Pitching wears down again during loss to Cards (updated)

A stretch of 17 games in 17 days in blistering early July heat has long loomed on the Nationals’ schedule. This was going to be a test not only of this growing team’s ability to compete with opponents in the pennant race, but also of this team’s physical and mental fortitude.

All of that is being put to the test right now, and though the Nats have managed to pull off some inspired wins along the way, the grind clearly is getting to them. Especially their pitching staff.

Today’s 8-3 loss to the Cardinals saw DJ Herz labor for 4 1/3 innings, putting added strain on a bullpen that already was running on fumes. What had been a decided strength through most of the season’s first half has devolved into a liability this week, with five top relievers pressed into overtime duties and the other three forced to pitch out of necessity.

Among the biggest takeaways from the last two days, in particular: The Nationals sorely lack a long man in the pen. And they may not be able to proceed much longer without one unless their starters can consistently churn out six innings a piece.

"Most of our bullpen has been going one-plus innings right now," manager Davey Martinez said. "We're trying to get to that All-Star break, to give them a break. We need some length tomorrow from our starter, that's what we need."

Herz took the mound for the seventh time as a big leaguer today, perhaps just as uncertain as everyone else how this one would go. He’s been the epitome of inconsistency to date, having twice finished with double-digit strikeouts and zero walks over more than five innings but having failed to complete five frames in his five other starts.

This one, unfortunately, fell into the latter category, though it wasn’t entirely the pitcher’s fault.

Herz got through a quick top of the first on nine pitches, suggesting a positive tone for the day. It didn’t last. He needed 29 pitches to complete the top of the second, though the inning would’ve been over 10 pitches earlier if not for a fielding gaffe behind him.

With a runner on first and two out, Nolan Gorman lofted a high fly ball into shallow left field. CJ Abrams and Trey Lipscomb each went back for the ball as James Wood jogged in from his position. As the three converged, Abrams and Lipscomb deferred to Wood, who appeared to have the easiest play on the ball. But then Wood pulled up short as well and the ball fell harmlessly to the ground for what turned into an RBI double.

Dylan Carlson followed with a bloop RBI single to right of his own, putting Herz in a 2-0 hole he didn’t exactly deserve.

"(Wood) was looking at the infielders," Martinez said. "He needs to come run. Outfielders take precedence over infielders. He needs to come just catch the ball."

The Cardinals added another run in the fourth, after which Herz’s pitch count had climbed to 84. Needing to squeeze as much out of his starter as possible, Martinez sent the rookie back out there for the fifth. But after a one-out walk and a catcher’s interference call on Riley Adams, the manager made the long walk to the mound to make his first pitching change of the day, Herz done after a whopping 102 pitches in only 4 1/3 innings.

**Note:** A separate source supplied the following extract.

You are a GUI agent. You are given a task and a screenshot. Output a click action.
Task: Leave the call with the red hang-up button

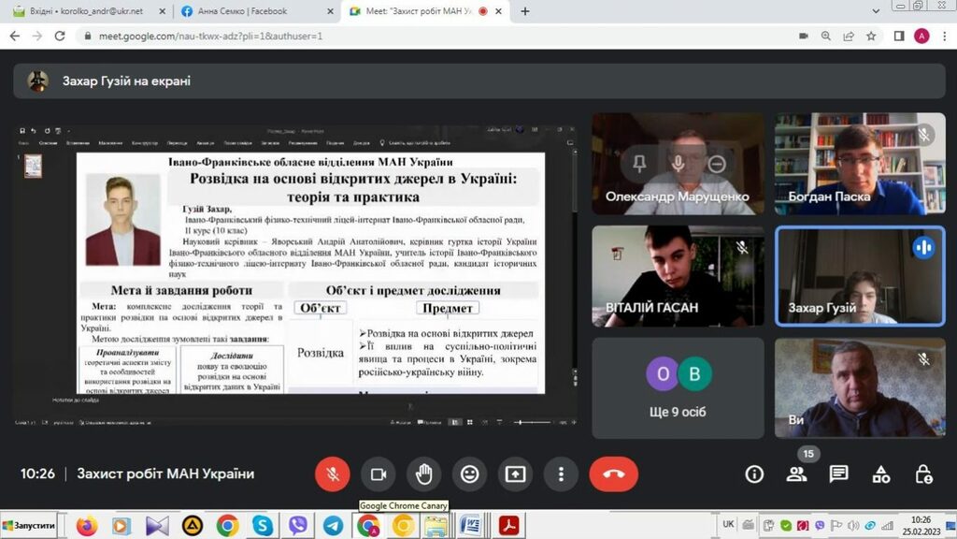pos(613,474)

"There were a lot of uncontrollables," Herz said. "But the one thing I could control was the two-out walk, and obviously the other walks. The walks came back to hurt me today, and that's something I can control."

Dylan Floro was first out of the bullpen, and the veteran immediately surrendered an RBI single to Willson Contreras, then allowed an uncontested double-steal in which he never looked the runners back. Sure enough, Nolan Arenado’s subsequent single to left brought home two more, leaving Herz charged with five runs (four earned) and leaving the Nats in a 6-2 hole.

"I'm a big ground ball pitcher," Floro said. "So for me, keeping the guys at first base is part of my job, and what helped me have success getting double plays. And that didn't happen today."

Derek Law tried to keep the game close but was tagged by Contreras for a two-run homer in the top of the seventh. And there were still two more innings to cover for a bullpen running on fumes at this point.

"It's been a tough stretch for everybody," Floro said. "Especially these last few games, losing in the late innings, stuff like that. Our job is to come in and shut the door down. We haven't been getting it done. But we have to come back tomorrow and keep it going. We could sit here and think about what we did wrong, but we've got another game tomorrow."

The lineup, meanwhile, showed some early life against Cardinals starter Kyle Gibson, getting a pair of doubles in the bottom of the second from Jesse Winker and Juan Yepez, plus an RBI single from Adams. But the bats were silenced most of the remainder of the day, with Winker’s RBI double in the sixth producing their only other run off Gibson.

"I honestly like the way we're swinging the bat," Martinez said. "We hit some balls hard. We've just got to capitalize more."